Grandin is world-famous, and I have long been interested in her work. Few people are as widely admired. Since 1984, she has been the recipient of 101 prestigious awards, including honorary doctorates from the leading universities, being chosen for Time Magazine’s 100 Most Influential People, inducted into the American Academy of Arts and Science, and named as one of the Top Best College Professors in the US.

That’s phenomenal. Given all that she’s achieved, how could she possibly even attend all those award ceremonies, and still remain productive? She is one year younger than I am. I cannot begin to imagine receiving so many awards—I would never have accomplished anything. Maybe I am fortunate that the less-than-prestigous awards I've received can be counted on one hand. And I don’t have extra digits.

My interest in Grandin reached its peak in 2010, with the release of a popular Hollywood film about her life, in which she was portrayed by actress Clare Danes. At the beginning of the film, we learn about a turn of events that occured while she was in high school. She saw an educational film about the then popular laboratory experiments of American artist and optical physiologist Adelbert (Del) Ames, Jr., usually referred to as the Ames Demonstrations. The best-known of these are the Ames Window (in which a rotating window-like cut-out appears not to rotate, but to sway back and forth), and the Ames Distorted Room (in which people’s sizes appear to change as they move around a cleverly misshapen room interior).

Since Grandin and I are nearly the same age, we were probably introduced to the Ames Demonstrations at around the same time.
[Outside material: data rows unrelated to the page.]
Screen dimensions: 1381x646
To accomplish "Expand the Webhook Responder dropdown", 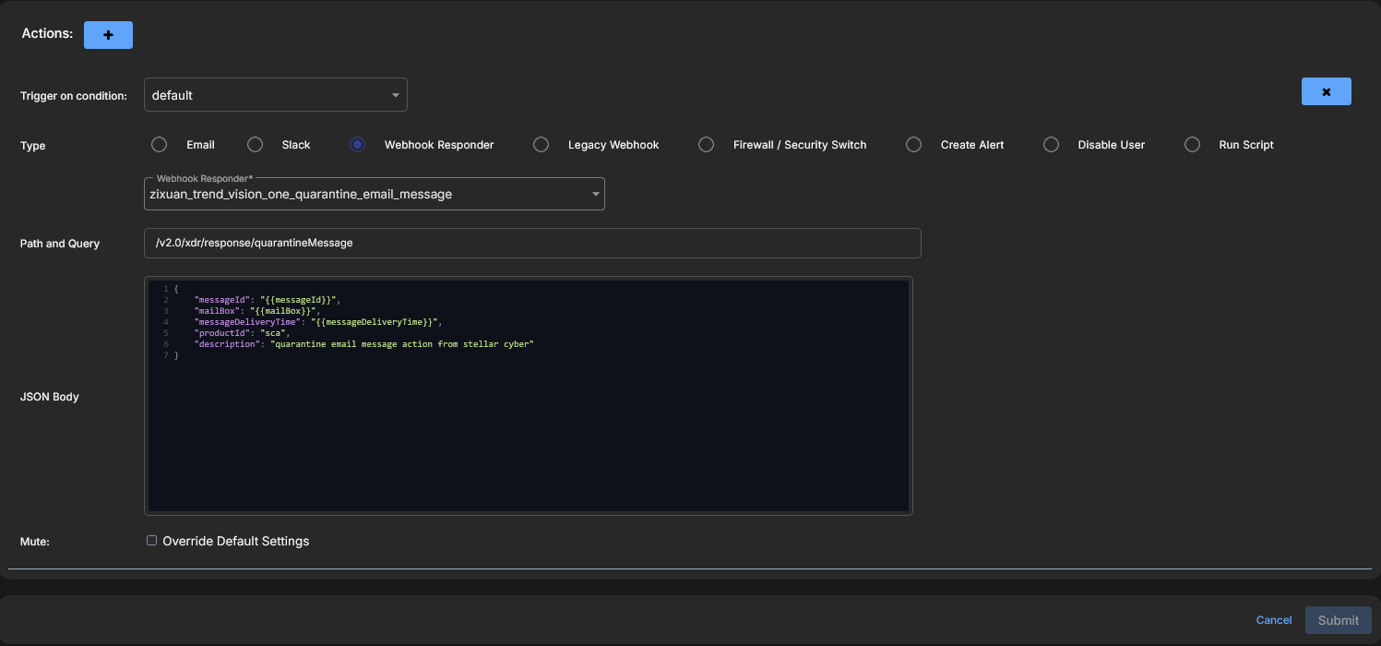I will [x=374, y=194].
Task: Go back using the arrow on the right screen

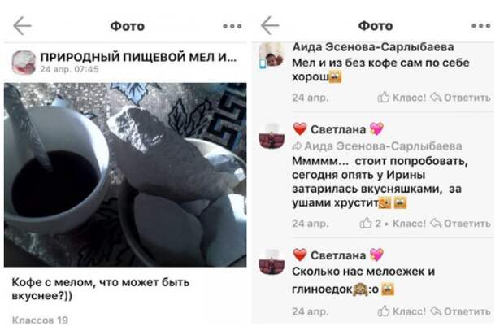Action: pyautogui.click(x=270, y=25)
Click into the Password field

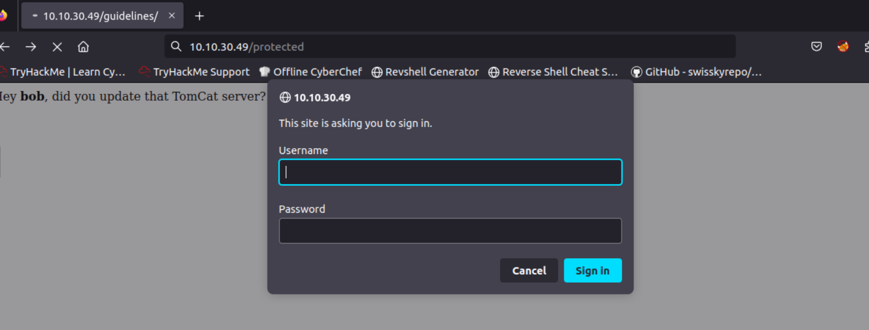450,231
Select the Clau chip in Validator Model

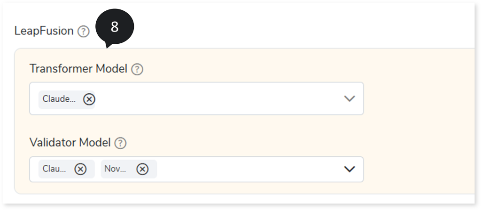[54, 169]
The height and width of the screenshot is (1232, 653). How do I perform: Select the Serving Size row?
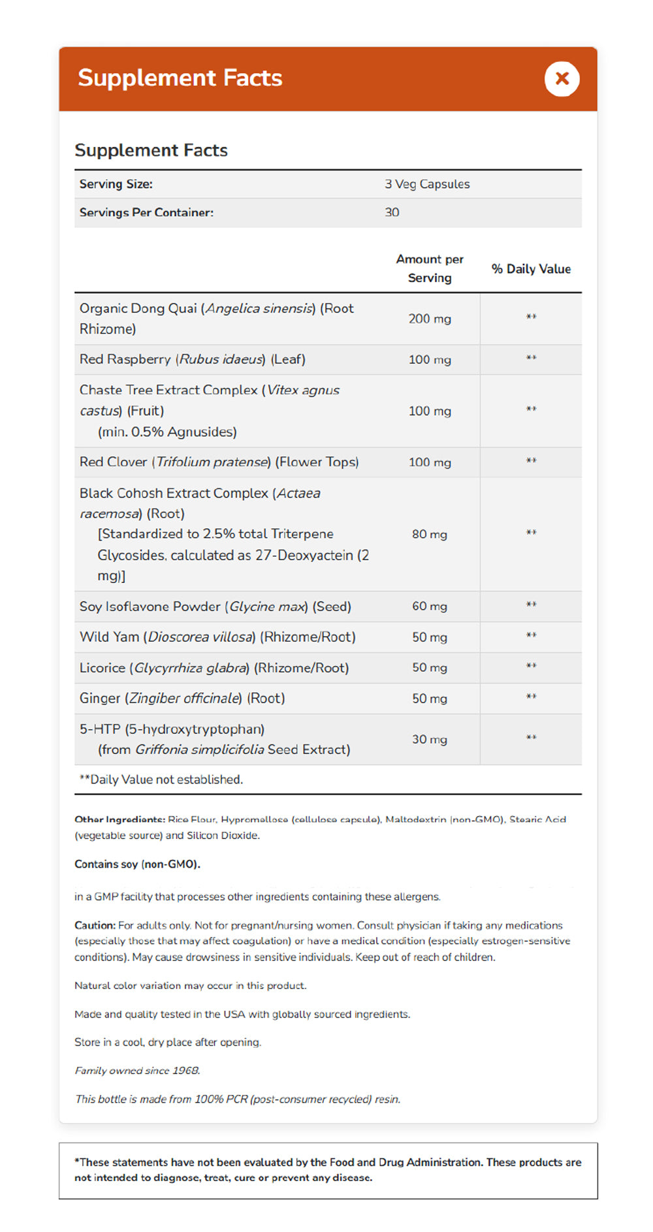click(327, 184)
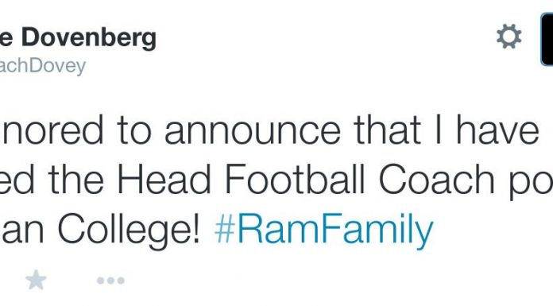Click the word "Coach" in the tweet
Screen dimensions: 553x306
[x=437, y=179]
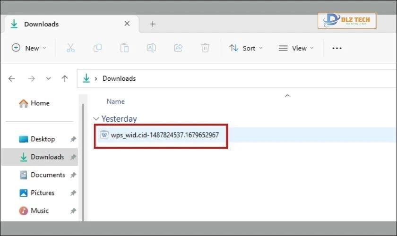Open the View layout dropdown
Screen dimensions: 397x236
click(296, 48)
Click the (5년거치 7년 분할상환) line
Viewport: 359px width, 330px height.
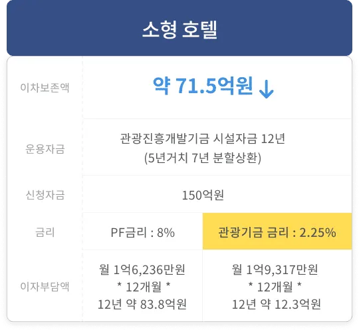point(203,158)
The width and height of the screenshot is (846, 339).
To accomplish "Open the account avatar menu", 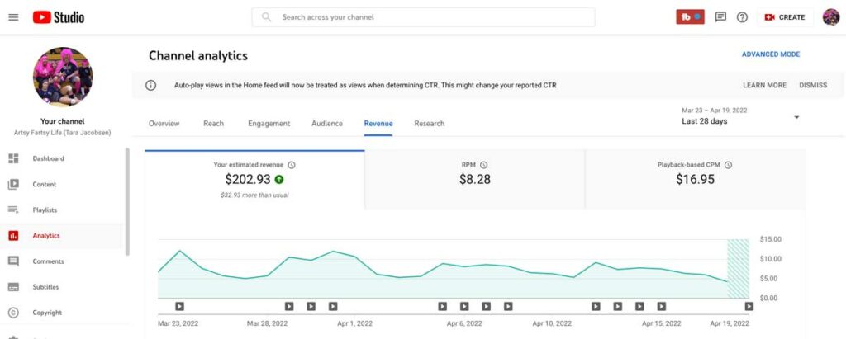I will tap(831, 17).
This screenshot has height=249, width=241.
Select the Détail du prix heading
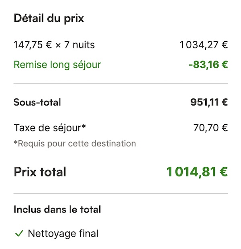pyautogui.click(x=49, y=18)
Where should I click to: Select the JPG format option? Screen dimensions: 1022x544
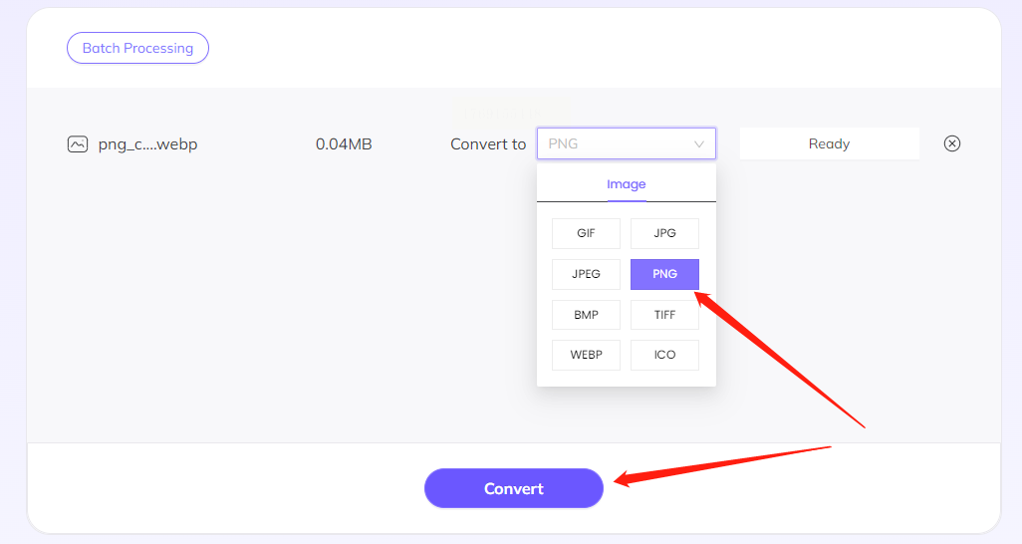pyautogui.click(x=664, y=233)
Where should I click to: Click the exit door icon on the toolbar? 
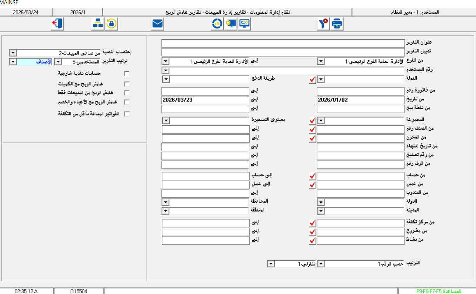(57, 24)

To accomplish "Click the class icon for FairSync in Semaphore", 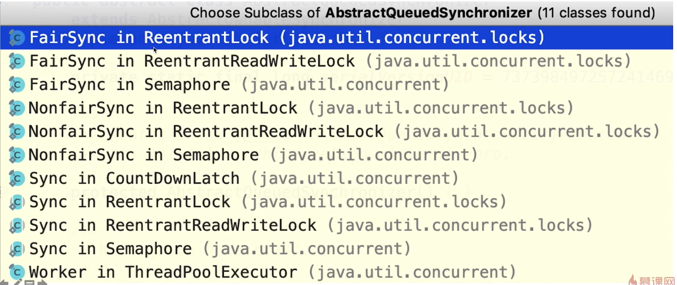I will 17,85.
Her response was to try to figure out how to build an Ames Room. She succeeded. As an aspiring art student, with a familarity with perpective and anamorphosis, I too replicated an Ames Room, an Ames Window, and other demonstrations, then spent a substantial amount of my life researching and writing about his development as an artist. And indeed, today I continue to publish new findings.

Over the years, I published multiple articles on the Ames Demonstrations and their significance. In the text and bibliography of her book, Grandin refers to one of my articles, published in 1987, titled “The Life and Unusual Ideas of Adelbert Ames, Jr.” In the text, she even mentions me by name, for which I am grateful, because it is far more common for other authors to make blatant use of another author’s research, but neglect to credit it as a source.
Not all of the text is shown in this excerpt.